_TO BE DONE_.
• a. Reproduce the summary of the paper on parabolic equations with singular coefficients from "arXiv: 1905.13329 ·" up to and including "linearized Navier-Stokes system.", substituting "finiteness" for "boundedness".
• b. Pick up the summary of the paper on parabolic equations with singular coefficients after its last sentence and keep writing it.
BEGIN SOURCE PASSAGE
# Local estimates on two linear parabolic equations with singular   coefficients

**Authors:** Qi S Zhang

arXiv: 1905.13329 · 2019-06-03

## TL;DR

This paper extends regularity and boundedness results for solutions of linear parabolic equations with singular coefficients, including the linearized Navier-Stokes system, revealing new gradient estimates and solution properties.

## Contribution

It provides novel boundedness and regularity results for solutions with highly singular and mildly singular data, extending classical theories to more complex equations like the linearized Navier-Stokes system.
END SOURCE PASSAGE
BEGIN GIVEN DATA
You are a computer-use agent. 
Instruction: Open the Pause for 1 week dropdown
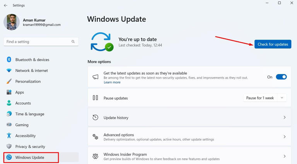coord(265,98)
END GIVEN DATA
_WRITTEN ANSWERS_.
• a.
arXiv: 1905.13329 · 2019-06-03

## TL;DR

This paper extends regularity and finiteness results for solutions of linear parabolic equations with singular coefficients, including the linearized Navier-Stokes system, revealing new gradient estimates and solution properties.

## Contribution

It provides novel finiteness and regularity results for solutions with highly singular and mildly singular data, extending classical theories to more complex equations like the linearized Navier-Stokes system.

• b.
## Key findings

- Boundedness of solutions with supercritical singular data
- Regularity results for solutions with Kato class data
- New gradient estimate for linearized Navier-Stokes equations

## Abstract

We treat the heat equation with singular drift terms and its generalization: the linearized Navier-Stokes system. In the first case, we obtain boundedness of weak solutions for highly singular, "supercritical" data. In the second case, we obtain regularity result for weak solutions with mildly singular data ( those in the Kato class). This not only extends some of the classical regularity theory in [AS], [CrZ] and others from the case of elliptic and heat equations to that of linearized Navier-Stokes equations but also proves an unexpected gradient estimate, which extends the recent interesting boundedness result [O].   In the addendum in May 2019, a missing term in Theorem 1.7 and Lemma 3.3 is added. This is due to the use of a formula in a cited reference, which omitted a term. The main conclusion that local solutions of certain linearized Navier-Stokes equation have bounded spatial gradient is intact. This includes bounded local Leray-Hopf solutions to the Navier Stokes equation without condition on the pressure.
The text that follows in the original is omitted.